Not all Muslims are alike. There are some genuinely peaceful ones. I have a number of acquaintances in the middle east who are. Some are passive or neutral about their faith. They practice their faith and are not concerned about persons of other faiths. They tolerate different faiths. A segment is militant about their faith believing it to be the only true faith. Among these are those who believe in their faith so strongly they want to annihilate persons of other faiths. These form the nucleus of the terrorist organizations. It is for them a matter of religion.

It is a struggle as old as Abraham’s sons Isaac and Ishmael.

The Bible says Abraham was promised a son who would extend his lineage through the ages as a great race.

Sarah, his wife, was 90 years of age when Abraham was given the promise.
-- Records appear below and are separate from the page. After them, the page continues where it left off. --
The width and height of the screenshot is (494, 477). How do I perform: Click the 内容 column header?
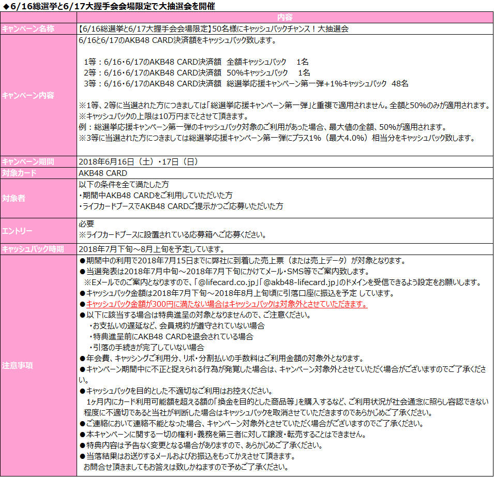(x=285, y=17)
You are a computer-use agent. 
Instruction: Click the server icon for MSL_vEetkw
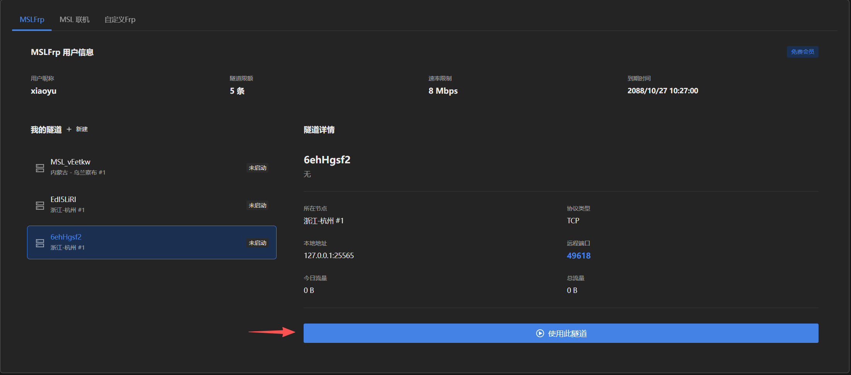[x=40, y=168]
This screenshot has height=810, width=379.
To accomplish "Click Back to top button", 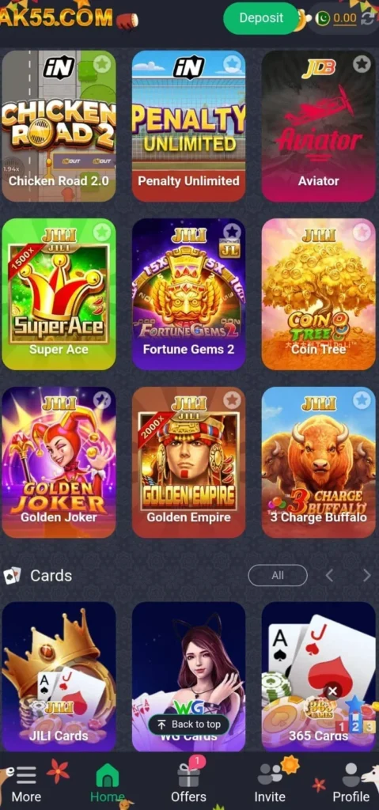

Because her age made the likelihood of childbearing improbable she gave her handmaid, Hagar, to Abraham for her to bear the son. This was not an uncommon practice in the era. Hagar bore Ishmael.
The Bible teaches Ishmael was not the child of promise. Sarah was the one by whom the heir was to be born. At the age of 100 Sarah bore Isaac whom Scripture says was the rightful descendent through which the promise was to be kept.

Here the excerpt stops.